● What is needed
Please copy each line from the entries that contains the string "computer".

--- START ---

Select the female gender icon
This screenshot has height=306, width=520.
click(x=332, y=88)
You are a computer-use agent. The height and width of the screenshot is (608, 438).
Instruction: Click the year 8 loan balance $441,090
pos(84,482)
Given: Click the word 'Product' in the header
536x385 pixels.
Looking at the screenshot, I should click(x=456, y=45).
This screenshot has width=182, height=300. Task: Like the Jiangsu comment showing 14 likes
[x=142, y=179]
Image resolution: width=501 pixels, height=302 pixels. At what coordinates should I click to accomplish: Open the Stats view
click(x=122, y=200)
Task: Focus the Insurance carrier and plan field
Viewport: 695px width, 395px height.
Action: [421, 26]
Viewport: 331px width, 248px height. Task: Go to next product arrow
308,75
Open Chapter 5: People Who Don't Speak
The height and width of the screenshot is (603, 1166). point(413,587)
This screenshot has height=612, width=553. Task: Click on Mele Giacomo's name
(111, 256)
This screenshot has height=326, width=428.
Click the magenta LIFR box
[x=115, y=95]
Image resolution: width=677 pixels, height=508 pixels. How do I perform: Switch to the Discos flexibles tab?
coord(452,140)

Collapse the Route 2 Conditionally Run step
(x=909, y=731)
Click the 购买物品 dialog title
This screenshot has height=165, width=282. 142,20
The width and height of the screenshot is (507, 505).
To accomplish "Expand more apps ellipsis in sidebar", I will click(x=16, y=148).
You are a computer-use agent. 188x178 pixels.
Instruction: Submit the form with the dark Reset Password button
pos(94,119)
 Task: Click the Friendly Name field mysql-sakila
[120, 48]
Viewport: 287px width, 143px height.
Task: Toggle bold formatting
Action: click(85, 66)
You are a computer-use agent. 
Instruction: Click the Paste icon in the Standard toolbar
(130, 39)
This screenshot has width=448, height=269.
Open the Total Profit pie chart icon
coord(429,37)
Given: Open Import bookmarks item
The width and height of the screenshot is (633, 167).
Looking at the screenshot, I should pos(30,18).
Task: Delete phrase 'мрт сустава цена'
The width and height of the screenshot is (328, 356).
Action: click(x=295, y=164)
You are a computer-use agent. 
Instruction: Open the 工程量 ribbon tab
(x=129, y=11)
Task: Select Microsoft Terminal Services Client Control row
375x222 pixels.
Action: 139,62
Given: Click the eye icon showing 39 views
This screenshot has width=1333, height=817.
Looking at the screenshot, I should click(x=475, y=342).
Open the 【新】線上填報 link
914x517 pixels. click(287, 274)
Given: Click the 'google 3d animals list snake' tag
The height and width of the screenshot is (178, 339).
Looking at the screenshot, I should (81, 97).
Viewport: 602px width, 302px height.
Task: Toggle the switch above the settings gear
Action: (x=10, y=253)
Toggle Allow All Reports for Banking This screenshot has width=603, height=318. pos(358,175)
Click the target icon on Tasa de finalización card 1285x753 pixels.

--- END ---

● Finished task
You are a computer-use agent. The height and width of the screenshot is (608, 438).
You are a computer-use agent. 188x178 pixels.
You are a computer-use agent. 
You are a computer-use agent. 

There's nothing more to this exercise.